# [Détails du problème]
Dans l'extrait qui suit, relevez toutes les adresses de sites se terminant par « .net », dans l'ordre où elles apparaissent.

# [Extrait du texte]
◇ ◇ ◇
Dans les mêmes années j’étais à l’école des écobilans - en langage normé, des analyses du cycle de vie. J’aimais cette façon systémique, froide, large, physique, de regarder nos activités humaines et leurs conséquences sur la nature.
C’est avec les ingénieurs d’Écobilan, avec Pierre-François Baisnée, avec Philippe Osset, que j’appris aussi un peu de ce qu’est un logiciel, une matrice, parcourir une matrice. Comment ces rêveries se combinèrent-elles avec mes réflexions sur la nature tridimensionnelle de la poésie, je ne sais, toujours est-il que j’imaginais, au printemps 2001, peu de temps avant de sortir de cette société, des textes en trois dimensions et que je racontais cela à mes collègues d’alors, les vagabonds et Nicolas Lichtenstein. Pour commencer par ce qui leur paraissait le plus facile, nous avons réalisé poésieschoisies.net.
Dans La Nasse, j’avais écrit qu’il fallait sortir, que "l’œuvre seulement n’est pas à créer, / le public aussi / et la relation avec lui" ; pour la première fois - début 2002 - je m’occupais de faire lire un texte publié.
C’est François Bon qui, le premier, l’accueillit sur son site qui allait devenir, généreusement, remue.net, un site collectif, un collectif actif, notamment, contre la dispersion de la collection André Breton, et c’est à se retrouver coude à coude, distribuant tracts, obstruant quelques minutes l’entrée de l’hôtel Drouot, que naquirent des amitiés - avec Dominique Dussidour, Sébastien Rongier, Laurent Margantin.
François Bon, toujours à l’initiative, non seulement de remue.net, de tiers-livre, mais aussi de publie.net & d’autres zones plus obscures. Et qui me fit rencontrer Philippe de Jonkheere, l’auteur de désordre. Et Julien Kirch, l’architecte d’Archiloque et le développeur, entre autres, d’imagine3tigres.
C’est La Nasse, encore, qui me fit rencontrer Nicolas Roméas et Valérie de Saint-Do et leur revue Cassandre, et le groupe Réflex(e), et retrouver Olivier Perrot que j’avais connu dans l’entourage d’Alain, Michel Thion qui explore des territoires de plus grand bonheur et de plus grand malheur, Antoine Perrot pour qui je devais composer PP, Mariette Lancelevée qui allait faire de La Nasse une mise en scène en poème théâtral.
◇ ◇ ◇
Données d'ancrage par coordonnées de pixels

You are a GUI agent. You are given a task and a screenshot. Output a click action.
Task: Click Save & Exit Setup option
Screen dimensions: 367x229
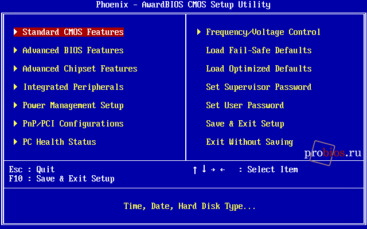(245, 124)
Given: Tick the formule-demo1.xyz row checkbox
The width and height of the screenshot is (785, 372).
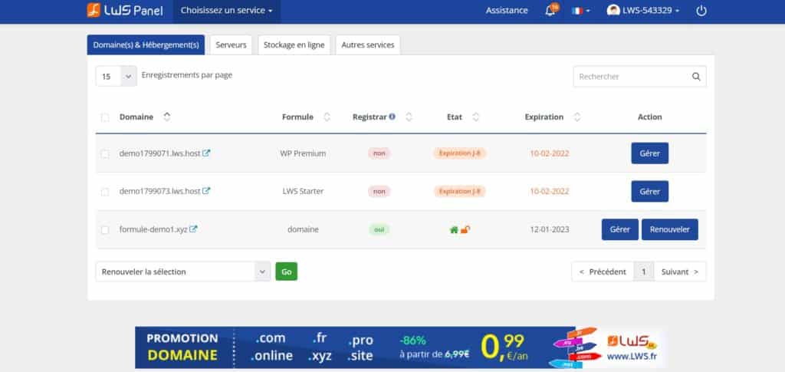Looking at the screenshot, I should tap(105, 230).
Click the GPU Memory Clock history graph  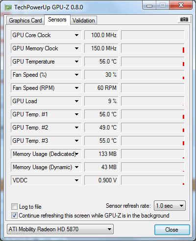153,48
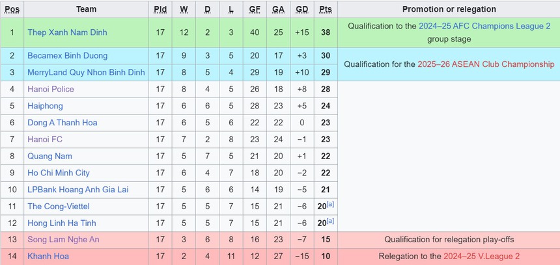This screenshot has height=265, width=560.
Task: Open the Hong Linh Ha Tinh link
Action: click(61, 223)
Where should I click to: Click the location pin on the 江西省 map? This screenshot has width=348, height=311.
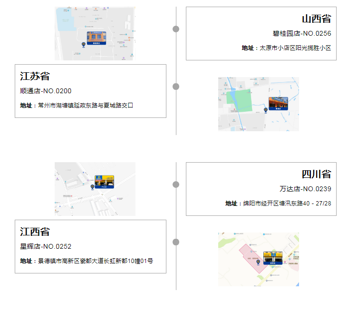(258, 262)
◇ ◇ ◇
# [Résultat]
poésieschoisies.net
remue.net
publie.net